In terms of the latter group, based on interviews with two Tibetans conducted by Francoise Robin in the same study: “Given their Tibetan name and the place of birth that is recorded on their passport (often ‘Tibet’ or ‘Amdo’, for instance), they are immediately recognized as Tibetans by the consulate and they cannot apply for a regular, L, tourist visa. They have to apply for a Q2 type visa, ‘visiting Chinese compatriot’ visa. This comes with quite a number of constraints and meetings with the UFWD.”
Tibetan exiles known to ICT who have visited Tibet report varying encounters with security forces and UFWD officials. The nature of the encounters often depend on specific local conditions, for instance, whether it was an area where there had been political protests or resistance of some form, and also upon the particular profile of the Tibetan concerned. A Tibetan scholar or individual with some profile in the West would be likely to experience a high degree of scrutiny. One academic from Europe mentioned, for instance, numerous requests to report to local and county-level police stations for questioning. Others report a mixture of threats and blandishments, including even offers to help set up businesses or assist economically, with officials reiterating the line that life is surely harder in the West, and here in Tibet it is possible to be more comfortable and to live a better life. Tibetans also report that they are often asked questions about Tibetans in diaspora communities, often with implicit threats if individuals do not do so.

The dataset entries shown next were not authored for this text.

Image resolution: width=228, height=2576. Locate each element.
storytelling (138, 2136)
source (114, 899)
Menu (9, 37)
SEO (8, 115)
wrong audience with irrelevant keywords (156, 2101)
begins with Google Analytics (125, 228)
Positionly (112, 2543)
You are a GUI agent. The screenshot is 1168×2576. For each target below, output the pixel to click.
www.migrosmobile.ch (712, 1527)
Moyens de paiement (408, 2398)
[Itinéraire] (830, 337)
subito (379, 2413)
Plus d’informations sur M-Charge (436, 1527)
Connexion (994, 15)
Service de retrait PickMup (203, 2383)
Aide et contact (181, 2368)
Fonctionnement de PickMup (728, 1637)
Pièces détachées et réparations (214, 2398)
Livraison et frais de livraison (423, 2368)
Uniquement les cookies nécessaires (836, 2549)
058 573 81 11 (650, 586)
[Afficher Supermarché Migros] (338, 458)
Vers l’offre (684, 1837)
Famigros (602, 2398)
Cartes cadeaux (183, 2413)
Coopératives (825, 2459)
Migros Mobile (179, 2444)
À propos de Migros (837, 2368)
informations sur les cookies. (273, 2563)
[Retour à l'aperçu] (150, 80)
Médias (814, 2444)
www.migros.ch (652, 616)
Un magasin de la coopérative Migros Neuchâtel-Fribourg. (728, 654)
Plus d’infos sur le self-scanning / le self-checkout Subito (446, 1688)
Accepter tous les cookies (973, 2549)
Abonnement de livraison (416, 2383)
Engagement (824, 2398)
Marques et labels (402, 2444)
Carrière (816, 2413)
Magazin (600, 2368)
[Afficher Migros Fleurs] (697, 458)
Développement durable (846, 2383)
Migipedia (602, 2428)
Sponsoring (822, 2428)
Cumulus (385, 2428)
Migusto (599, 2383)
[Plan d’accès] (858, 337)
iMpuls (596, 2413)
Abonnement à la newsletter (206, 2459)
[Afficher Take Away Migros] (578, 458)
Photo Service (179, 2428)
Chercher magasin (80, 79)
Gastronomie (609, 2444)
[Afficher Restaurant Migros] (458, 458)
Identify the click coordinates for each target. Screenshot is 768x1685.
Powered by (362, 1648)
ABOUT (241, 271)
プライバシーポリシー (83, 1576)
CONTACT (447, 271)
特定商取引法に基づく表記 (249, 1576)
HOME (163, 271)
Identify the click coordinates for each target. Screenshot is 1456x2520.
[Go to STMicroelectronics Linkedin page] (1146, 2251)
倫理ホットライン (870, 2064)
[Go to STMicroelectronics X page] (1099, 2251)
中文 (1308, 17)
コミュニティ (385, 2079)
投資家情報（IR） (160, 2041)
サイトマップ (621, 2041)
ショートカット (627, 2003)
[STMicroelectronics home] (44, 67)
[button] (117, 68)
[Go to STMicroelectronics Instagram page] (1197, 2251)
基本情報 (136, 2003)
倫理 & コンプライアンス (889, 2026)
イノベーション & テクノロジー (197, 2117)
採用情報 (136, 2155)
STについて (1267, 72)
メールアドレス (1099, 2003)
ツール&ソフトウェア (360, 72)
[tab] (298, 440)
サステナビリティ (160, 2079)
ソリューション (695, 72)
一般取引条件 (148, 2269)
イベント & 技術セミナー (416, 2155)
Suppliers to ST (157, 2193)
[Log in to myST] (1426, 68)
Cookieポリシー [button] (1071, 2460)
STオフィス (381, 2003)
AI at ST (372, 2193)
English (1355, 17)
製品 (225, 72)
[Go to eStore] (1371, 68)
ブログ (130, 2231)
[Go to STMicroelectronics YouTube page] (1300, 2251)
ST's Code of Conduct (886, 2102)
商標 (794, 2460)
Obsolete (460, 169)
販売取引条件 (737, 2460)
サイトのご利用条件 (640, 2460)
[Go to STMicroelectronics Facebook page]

A Tibetan in France said that he was questioned at three different offices, which all appeared to be linked to the UFWD, when he went on a visit. At the first office, which oversaw internal security, he was asked questioned about whether he had joined demonstrations, and whether he was a member of the Tibetan community association in France. He said: “[Later] Qinghai State Security bureau officers […] came down from the capital to the district. A car driver came to fetch me and he drove me to a restaurant nearby, although I did not want to go. There were four people in the room. They had received my file from the Embassy, two months before. They asked me an amazing number of questions, comparing with the answers I had given previously. The questions were in part the same (about how and why I had gone to India and France, my connections in France, my relationship to Tibetan Youth Congress, my participation in demonstrations). Then the conversation took a new turn: they asked me about certain Tibetan persons in Paris. In particular, they said one Tibetan from another district had defected to France after embezzling money and that if I knew such persons and I could denounce them, I could become rich. Then they tried to buy me with money: they asked me what was my family’s occupation (they are farmers). They asked if I sent money to them from time to time. They then said that if my family needed money, if they had health problems (your mother is getting old), they could help me. Another friend who often goes to Tibet, in a different area, had told me that they would try to buy me over. I did not believe him then, but now I realised that this is exactly what they were trying to do. They finally asked me if I intended to come. ‘Next time, just contact us; there will be no problem for your visa. We will help you.’ They ended on a threat: “The authorisation for you to come back is in our hands. You’d better tell us everything and we will help you with your visa.”